Wow, what an awesome adventure. 23,500 ft.! That alone is hard let alone wet plate. Looks like they had plenty to feast on.
Shishapangma is 26,335 feet high and ranks No. 14 among the highest peaks in the world. This wet plate shooting event was for the ice towers on the west of Shishapangma.
The photographic team entered the area on Sept. 10th and exited the area on Oct. 5th of 2018. It is very rare for human being to make photographic documents of glacier at an altitude of 21,300 feet.
Two main difficulties of this photographic project:
1. Wet plate photography demands lots of water. Ice in the glacier contains many minerals and it is very hard to control their influences on chemicals used for wet plate photography. We had to do repeated testings to try to get perfect plates.
2. Another issue is waste water treatment.
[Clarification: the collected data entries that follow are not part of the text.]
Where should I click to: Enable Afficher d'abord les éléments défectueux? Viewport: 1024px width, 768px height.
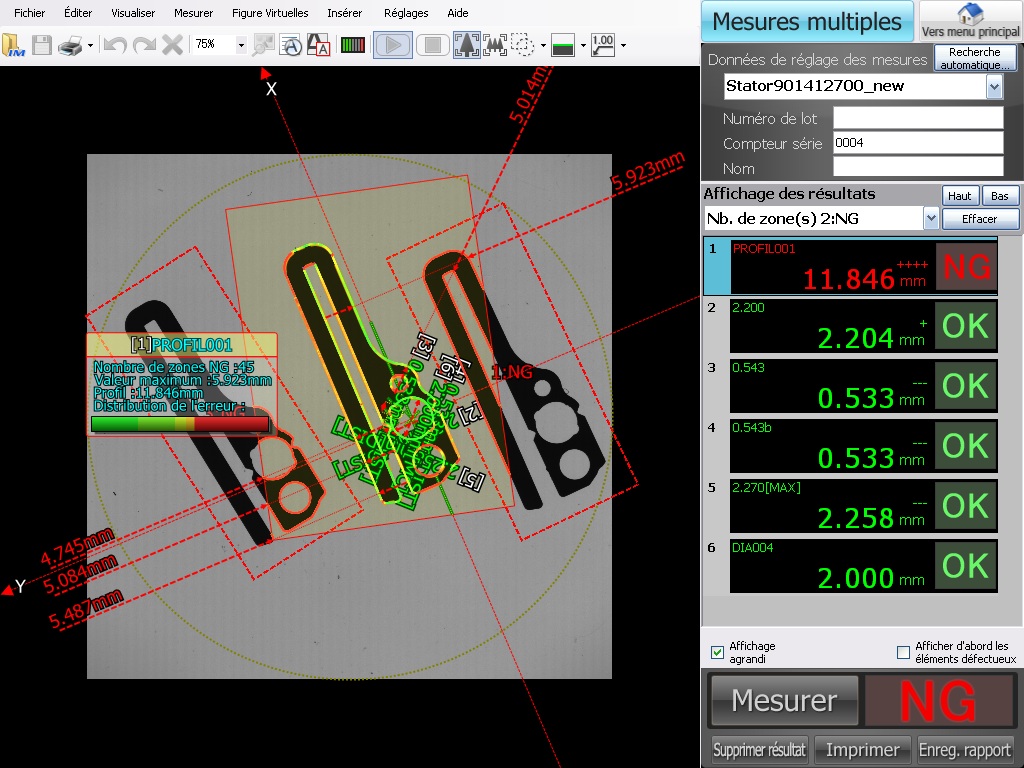click(904, 653)
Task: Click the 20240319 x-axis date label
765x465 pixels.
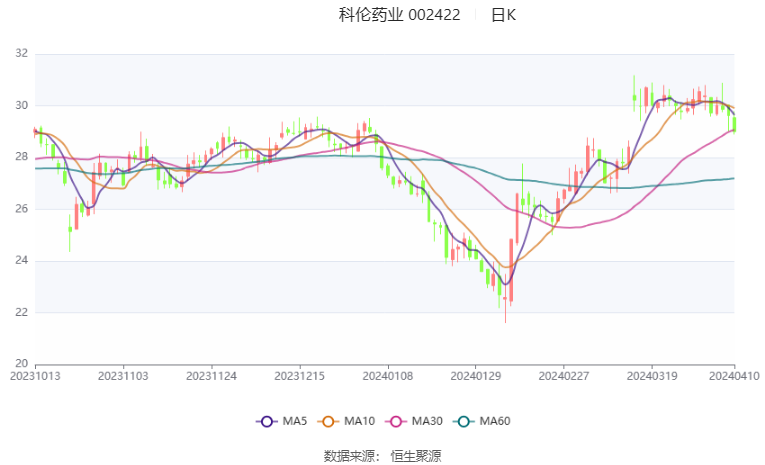Action: (x=652, y=376)
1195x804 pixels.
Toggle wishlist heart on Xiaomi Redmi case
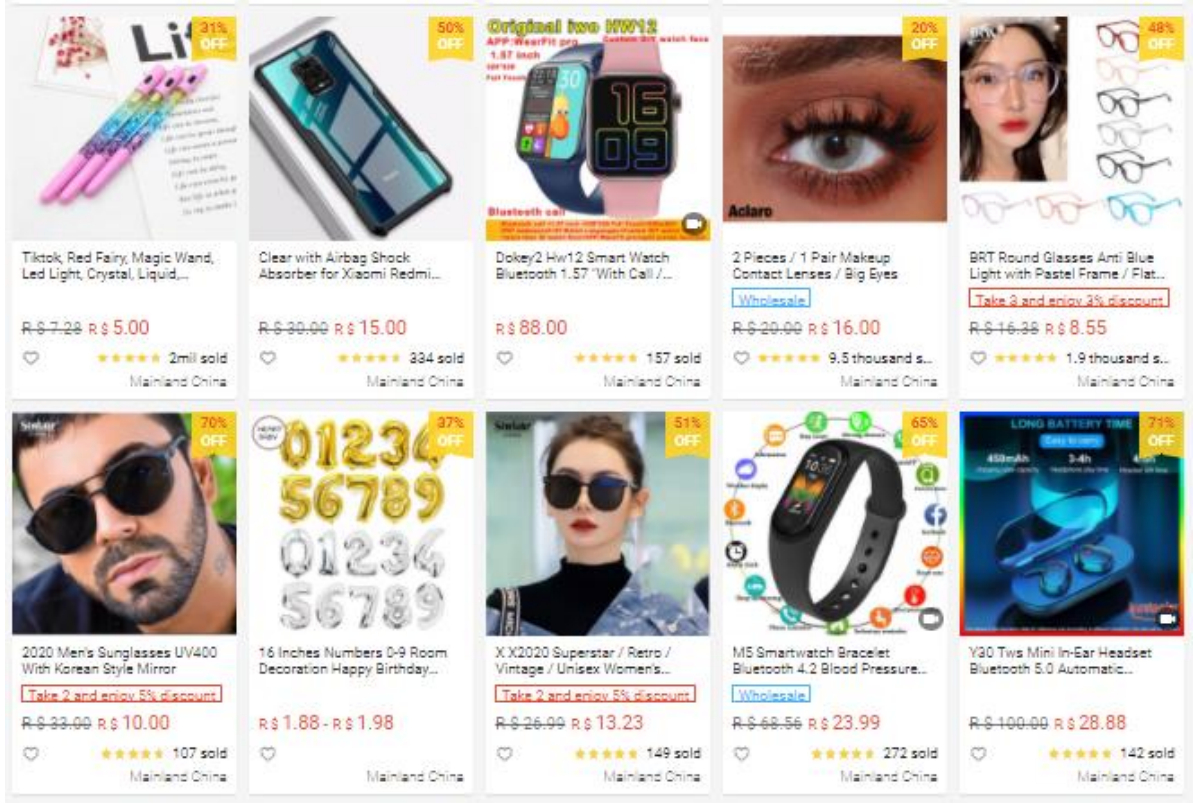click(268, 358)
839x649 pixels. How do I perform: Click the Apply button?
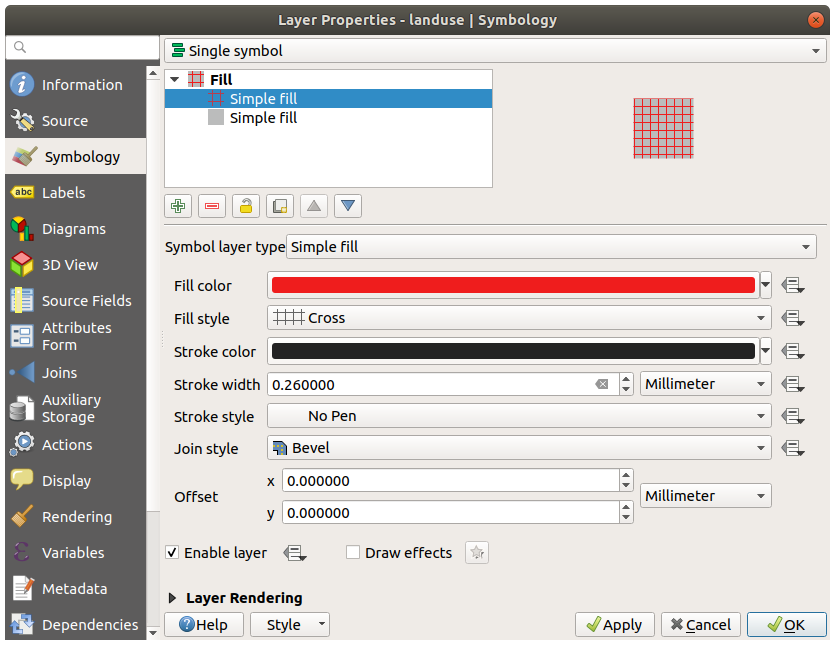[614, 625]
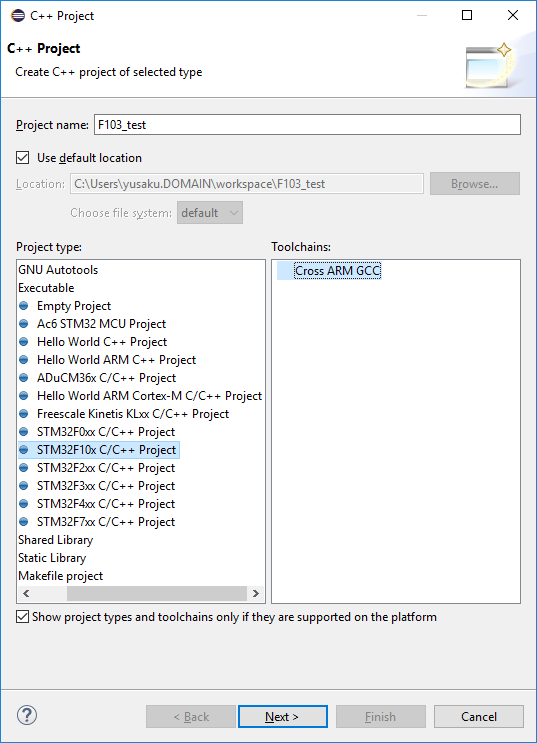
Task: Toggle the Use default location checkbox
Action: (x=22, y=158)
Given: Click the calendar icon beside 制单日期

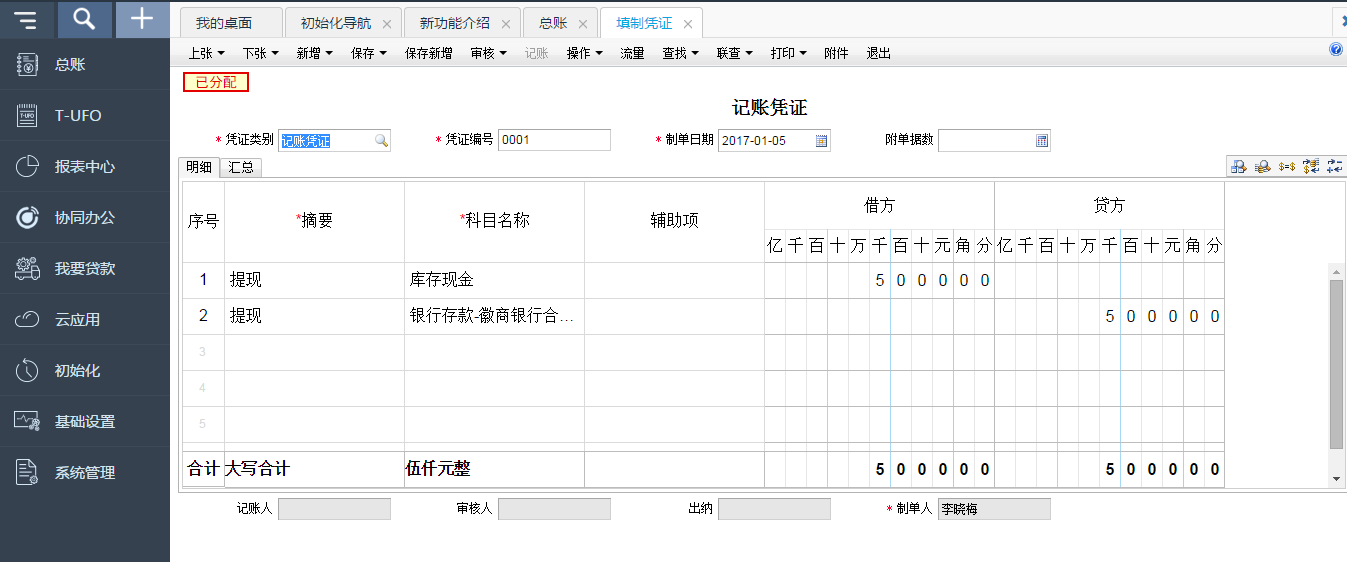Looking at the screenshot, I should click(822, 141).
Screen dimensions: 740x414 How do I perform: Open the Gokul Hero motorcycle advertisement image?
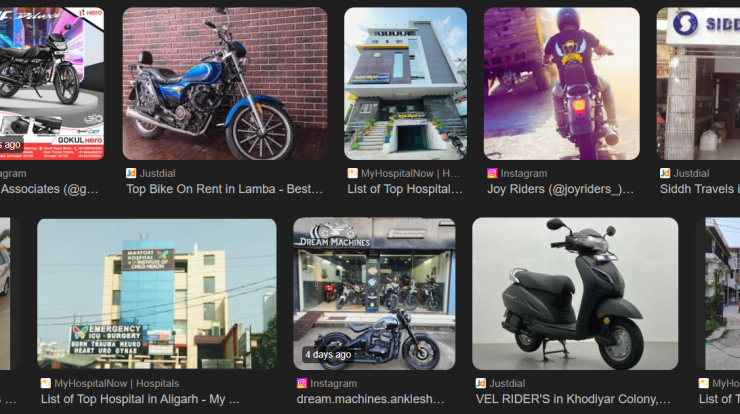(x=52, y=84)
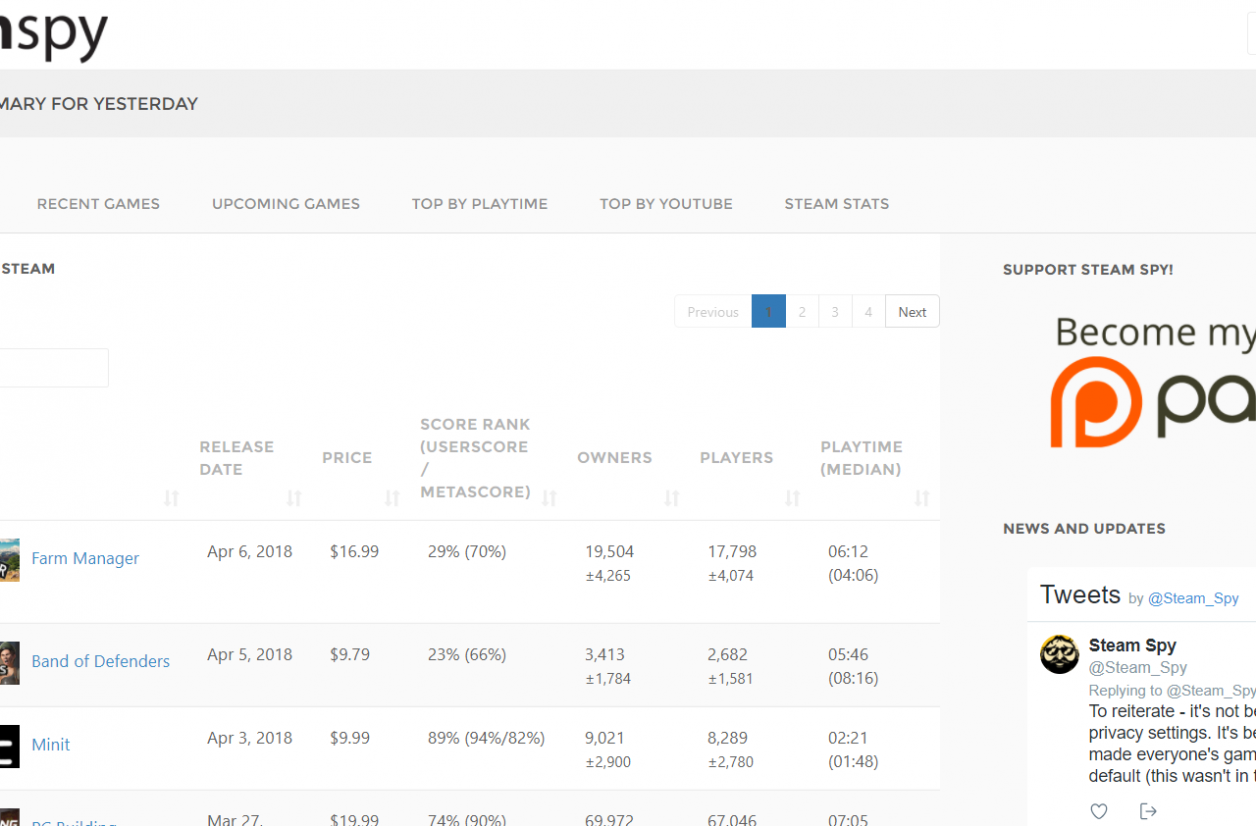This screenshot has height=826, width=1256.
Task: Open the Minit game link
Action: [x=51, y=744]
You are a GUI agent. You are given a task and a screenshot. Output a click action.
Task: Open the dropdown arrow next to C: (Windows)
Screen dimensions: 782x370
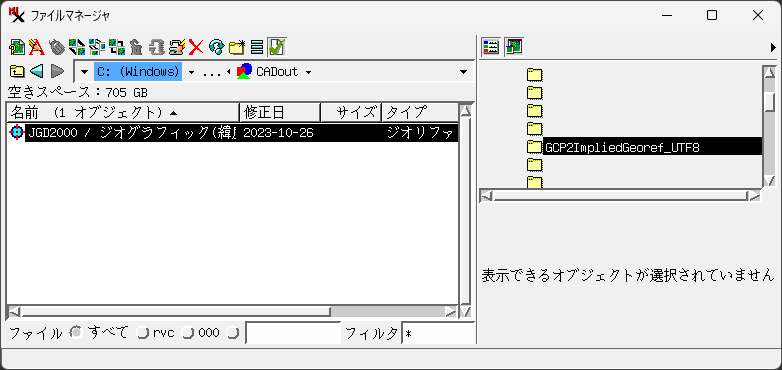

Glacier is the last treasure of our human kind and it can't be polluted in any possible way. So an "evaporation tank" was built with plastic tarps. Please note the images of that at 2:34 of the video. The feasting of last week was actually a waiting period for the waste water in the tank to evaporate. After that, all debris wrapped in plastic tarp were carried out of the glacier area.
Photographer: Hass
Videographe: Qibing
Photographic assistants:Nono, Bin Lu
Sherpas:
Badan,
Yundan
Tahxi
Nobody got up to 23,500 feet. That's the altitude of the peaks they photographed. The only person I know of in history who actually got a now-antique style ULF camera over 23,000 was Vittoria Sella about 125 years ago, on a true ice climb. I once had a famous Himalayan climber offer to get me up to Camp II on Dhauligiri to set a new world record; but that was preempted by falling in love with a young gal. I made the right choice. But what an interesting flick!
Amazing film, great adventure. Are the images online anywhere?
Amazing!
How did they keep the developer warm?
Kent in SD
In contento ed allegria
Notte e di vogliam passar!
Thermos bottles? Hot chocolate emulsion?
Those leftover glacial ice "pententes" sure look photographically tempting. My only objection is that the climber was using a Black Diamond made in PRC ice axe instead of a Stubai. I thought the Tibetans disliked the Chinese.
For those who don't know, there's now a sticky thread under Resources called Large Format Channels on YouTube. Channels, including Hugo's, are listed in post #1. Hugo is under Camera Makers and under Photographers/United States.
Yesterday, Hugo added a second video to his channel about the Chamonix 810 Alpinist X camera.